Il n'y avait qu'un assassin, des lumières et l'ombre.

On lui disait que la nuit portait conseil. Et pourtant, il ne savait toujours pas quoi faire. Comment réagir à la menace qui planait sur lui ?

Un bruissement dans un arbre déchira l'air. Une arrivée déchira la nuit calme.

Le chat leva la tête. Était-ce bien elle ?

Cervelle de souris, bien sûr que c'est elle !

En effet, une chatte apparut au-dessus du matou. Il tressaillit, immobile. Elle sourit, carnassière.

– Tu viens me tuer, Lys. Je le sais. Tu viens me tuer parce que j'ai tué ta sœur.

La dénommée Lys ne bougea pas. Son sourire, toute son attitude était trompeuse. Au fond d'elle même, elle tremblait. Tenir debout sur cette branche devenait peu à peu un exploit, à mesure que la peur la gagnait.

Elle ne répondit pas.
Il ne bougea pas.

– Qu'attends-tu ? Je suis là, je suis à toi. Qu'attends-tu ?

Sa voix restait calme. Mais ses yeux dévoilaient tout. Ses yeux révélaient son âme, ses pensées, ses sentiments. Seuls ses yeux ne mentaient pas. Ils luisaient de colère, de honte, de regret. Non, il n'avait pas peur. Il attendait ce moment. Il savait qu'il finirait ainsi. Son clan ne voulait plus de lui. Ils étaient partis. Sa compagne le rejetait, le reniait.

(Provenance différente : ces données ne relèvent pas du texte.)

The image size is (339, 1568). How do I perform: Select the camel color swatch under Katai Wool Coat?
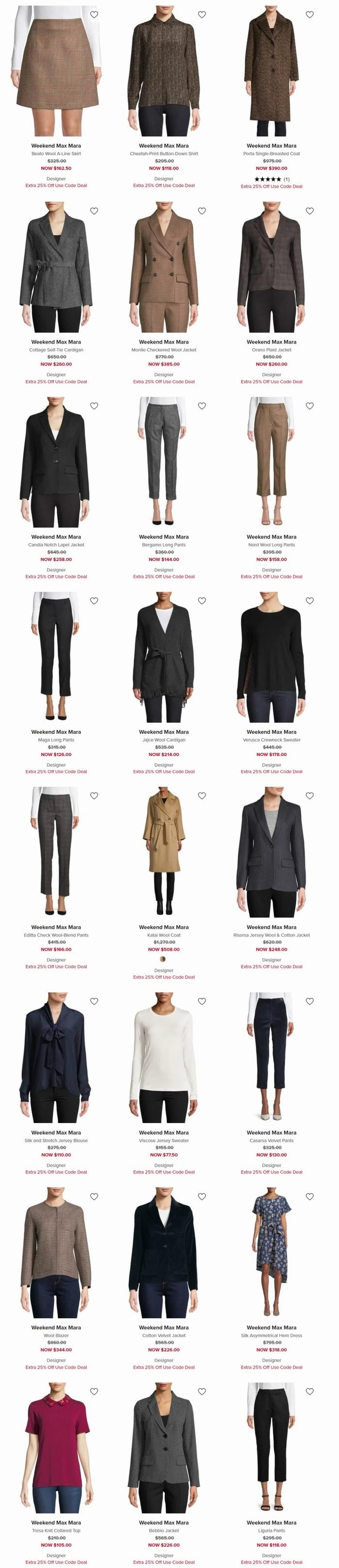pyautogui.click(x=163, y=959)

Et pour cela, qu'avait-il fait ?
Méritait-il ce traitement ?

Oui. Bien sûr qu'il méritait cette punition. Il méritait plus, même.

Car il avait tué sa sœur.

Et maintenant sa sœur viendrait le tuer.

Lys, adorable.
Lys, innocente.
Lys, naïve.

Lys, cruelle.
Lys, dangereuse.
Lys, tueuse.

Elle avait tant changé !
Pourquoi avait-il tué ?
Pourquoi ?

Lui-même ne pouvait se l'expliquer.

– Lys, fais ce que tu as à faire. Ne perdons pas un temps qui t'es précieux. Tue-moi, Lys. Tue-moi.

Mais Lys ne voulait pas.
Lys ne pouvait pas.

Devait-elle vraiment assassiner son frère ?

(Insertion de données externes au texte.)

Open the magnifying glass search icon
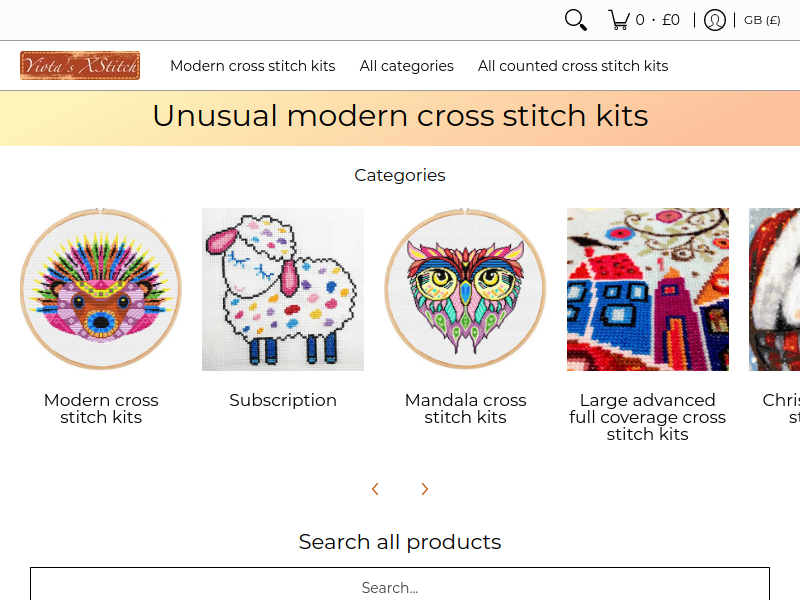The width and height of the screenshot is (800, 600). (576, 20)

Ce frère qui l'avait toujours supporté.
Ce frère qui refusait toujours d'abandonner.
Ce frère qui maintenant ne possédait plus rien.

Oui, ce même frère avait aussi tué une sœur, sans raison apparente.
Il avait menacé le chef du clan. Il avait blessé sa compagne adorée.

Était-il fou ?

Lys se secoua. Elle devait le tuer.

Parce qu'il avait supprimé la vie de sa sœur.
Parce qu'il avait trahi son clan.
Parce qu'il n'attendait que cela.

La mort.

Ce dernier souffle, il l'avait souhaité tant de fois.

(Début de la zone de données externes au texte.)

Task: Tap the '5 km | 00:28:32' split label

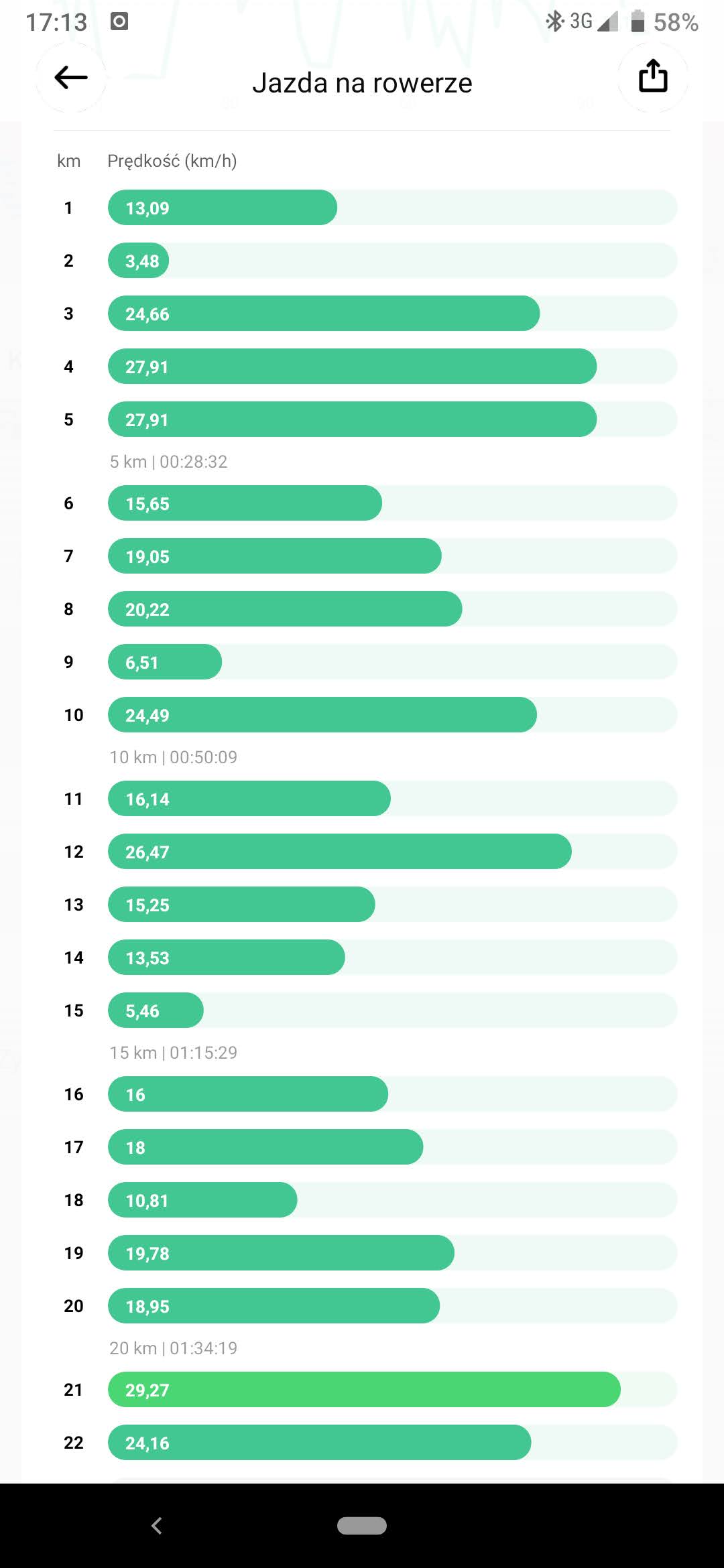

Oui, le traître désirait mourir. Il le désirait de tout son cœur, depuis qu'il avait complètement perdu le contrôle sur cette soif de sang qui le terrorisait.

– Lys, je t'en supplies... s'il te plaît, s'il te plaît.

Alors elle se décida.
Et se laissa tomber, griffes sorties, sur son frère.
En ayant l'impression que son cœur se déchirait.
Et qu'une moitié tombait dans un gouffre infini.

Le chat se crispa.
Il voulut se laisser tomber au sol.
Faciliter la tâche à sa sœur.

Mais son corps refusa. La folie le submergea. La soif de sang l'emprisonna.

Il poussa un hurlement, se cabra et roula au sol.

Lys cracha, comprenant à qui elle avait à faire.

Ce n'était plus son frère.
C'était... un démon.

Oui, le mot démon qualifiait bien la créature qui se tenait devant elle : les yeux révulsés, le regard haineux, les pattes tremblantes, les griffes plantés dans la terre, les lèvres déjà recouvertes d'une étrange mousse verdâtre.

Lys esquiva l'attaque suivante. Ses réflexes de guerrière l'aidaient beaucoup. Elle se projeta en avant, griffa le museau sensible de son adversaire, glissa sous son ventre et y laissa une longue entaille.

Ce n'était pas son frère qu'elle combattait. Il ne fallait pas y penser. C'était un traître, un meurtrier, un démon.

Intérieurement, Lys le surnomma Démon de Sang. Car ce n'était pas Pierre Écorchée qui possédait ce regard éteint.

Le mâle, recula, tituba, grogna. Repartit à l'attaque.

Lys gémit en recevant la cruelle morsure à l'épaule. Feula en sentant le sang couler de son oreille à moitié arrachée. Hurla quand il lui tira la patte arrière d'un coup sec, la déboîtant presque.

Elle était à la merci de Démon de Sang.

– Pierre Écorchée... c'est moi. Lys, Lys Fleuri.

Le matou s'arrêta. Dans son regard, la tempête ferait rage. Lys en profita pour se remettre debout. Plus que jamais, déterminée à délivrer son frère de l'emprise de cette soif de sang.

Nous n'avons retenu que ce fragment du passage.